Gestures used judiciously
I agree with John Gruber at Daring Fireball: gestures are a handy option for certain people, but not the primary way to navigate any app. There's a nice benefit when many apps use the same gestures (like the now nearly universal "pull down to see new stuff" motion), but when it doesn't work, or it gets confusing, it's a bad experience.
Carbon uses gestures as a kind of shortcut for those who need them. If you're fiendishly updating your stream every few minutes, you can pull down from the very top to refresh, and use two fingers to skim to the top of your timeline. The whole timeline tilts, too, to register and recognize your insatiable demand for more, more text from people.
Pulling from the left edge of the screen brings up the switcher for multiple accounts. That's not something everyone will use, obviously, but those who do need to monitor and tweet from multiple names will find that always-on access convenient.

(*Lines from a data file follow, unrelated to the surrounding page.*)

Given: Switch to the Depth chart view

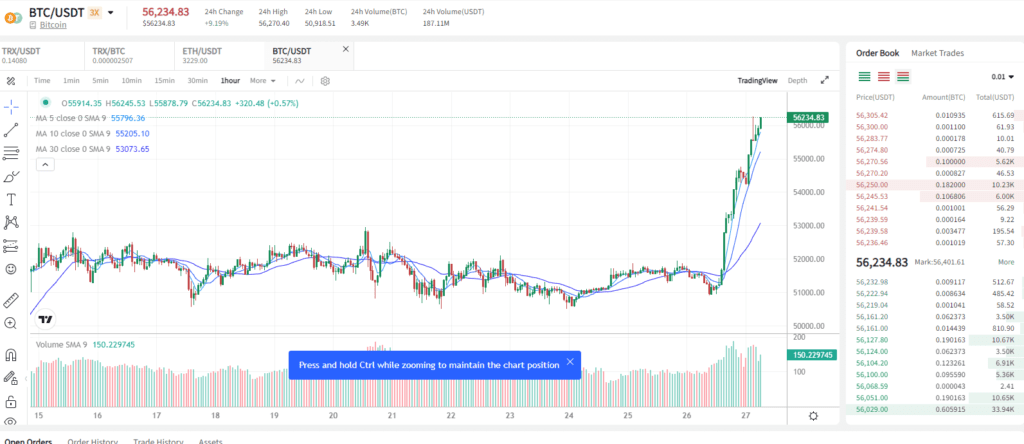Looking at the screenshot, I should pyautogui.click(x=797, y=80).
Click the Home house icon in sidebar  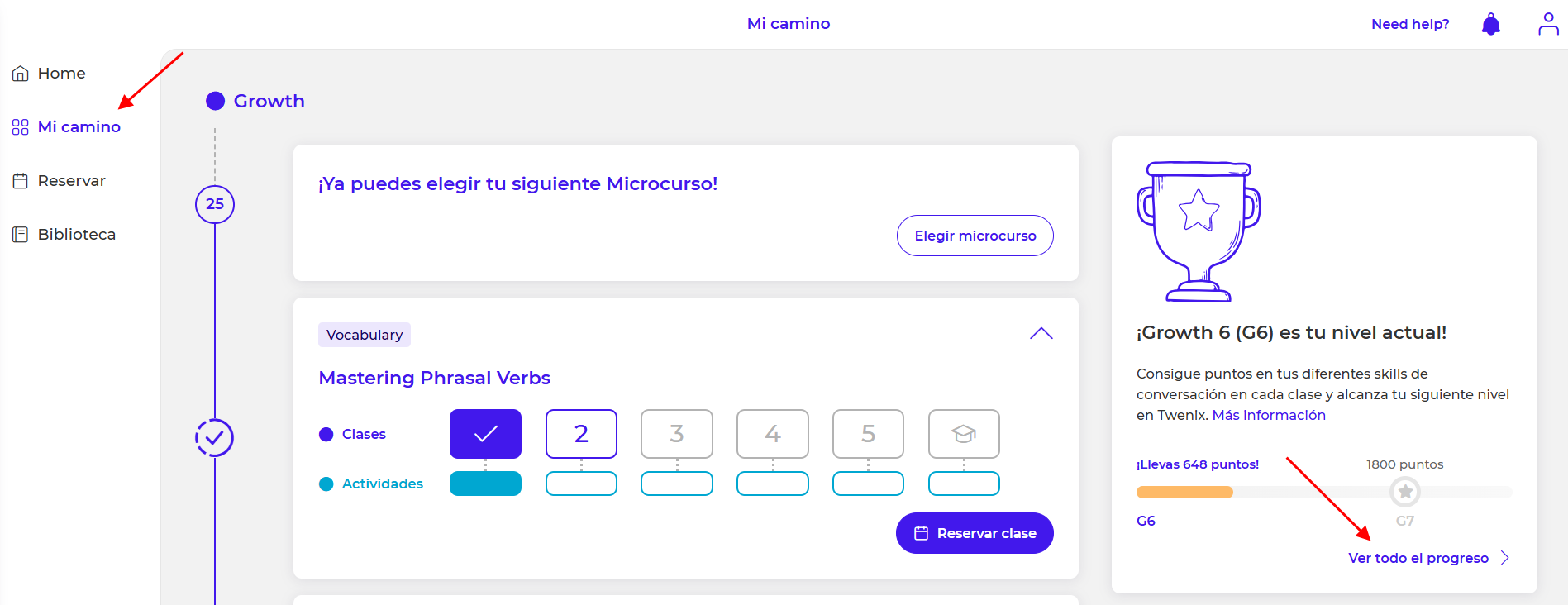click(21, 74)
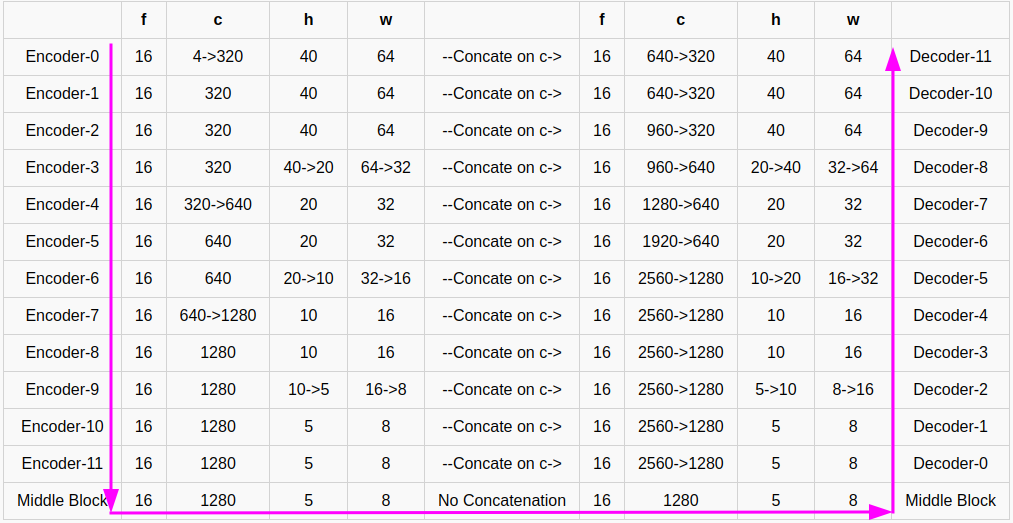
Task: Click the 1280->640 cell in Decoder-7 row
Action: point(680,205)

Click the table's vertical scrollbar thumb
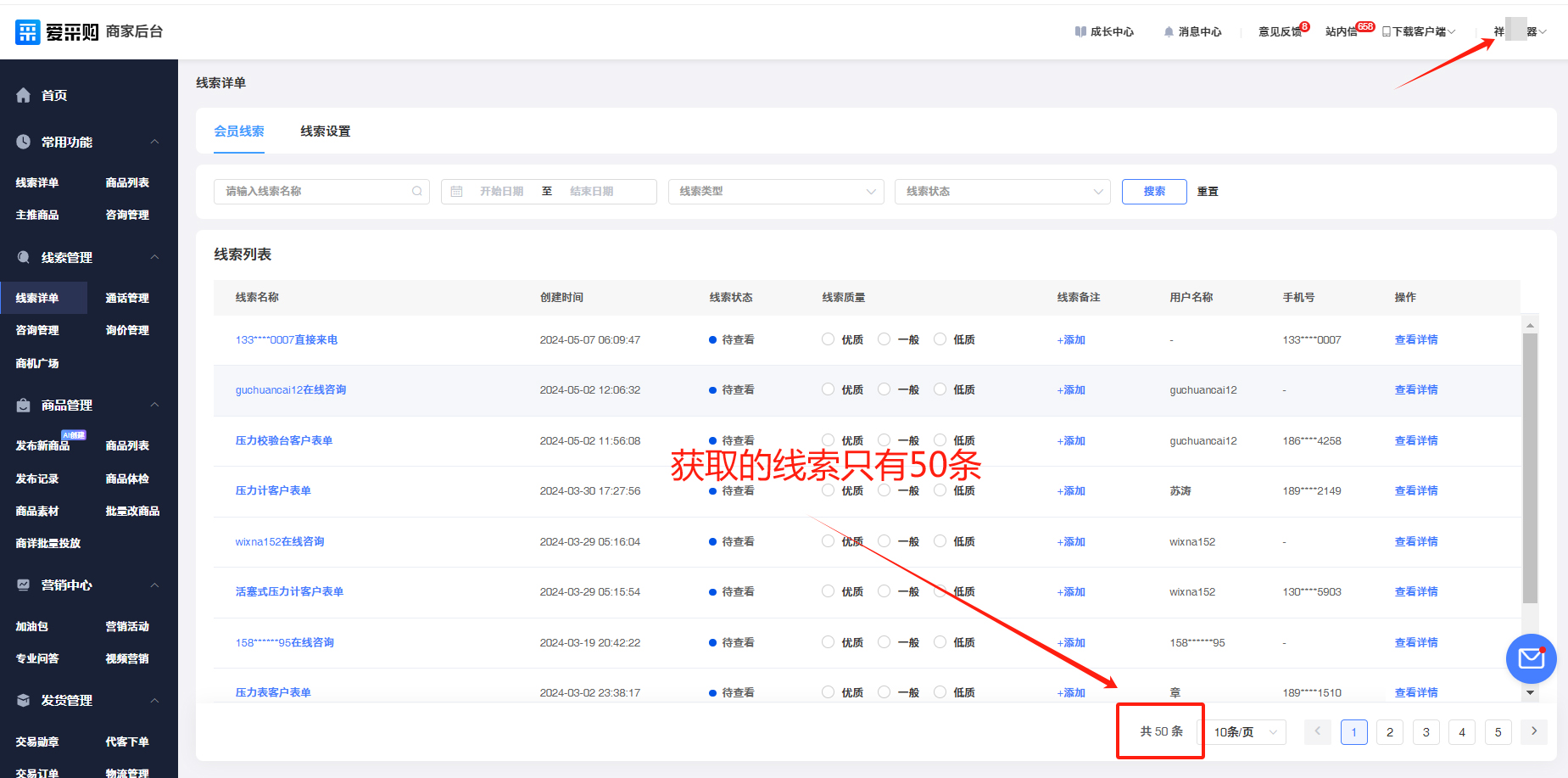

The conversation view in Carbon is just great. The tilting and transparency of the initial tweet, after you've pulled up the responses, is clever, but the reverse-chronological view of the following tweets is smart.
The option of using the "Last Taken" photo when adding an image to a tweet seems like a really smart time-saver.
It's much more apparent which account you're tweeting from while writing, and how to switch to a different account, than with Twitter's own app.
This might be a simple thing left out of the app in its early release, but I like it: the notification settings are dead simple. Carbon checks every 15 minutes, rather than the instant or 5-minute defaults of Twitter. You can turn mentions or message notifications on that 15-minute recurrence on or off, and that's it.
Filters, and lots of them. Specifically, you can keep multiple filters running for usernames, hashtags, or keywords. TweetDeck offers filters, but only one running at a time on Android. Carbon filters as many things as you want out of your timeline. For those of us with friends who can get obsessive about sports, Apple announcements, the weather, and more, it's a handy feature when it's needed.
Little animations, data points, visual cues, and highlights that grow on you, even over the space of a few minutes.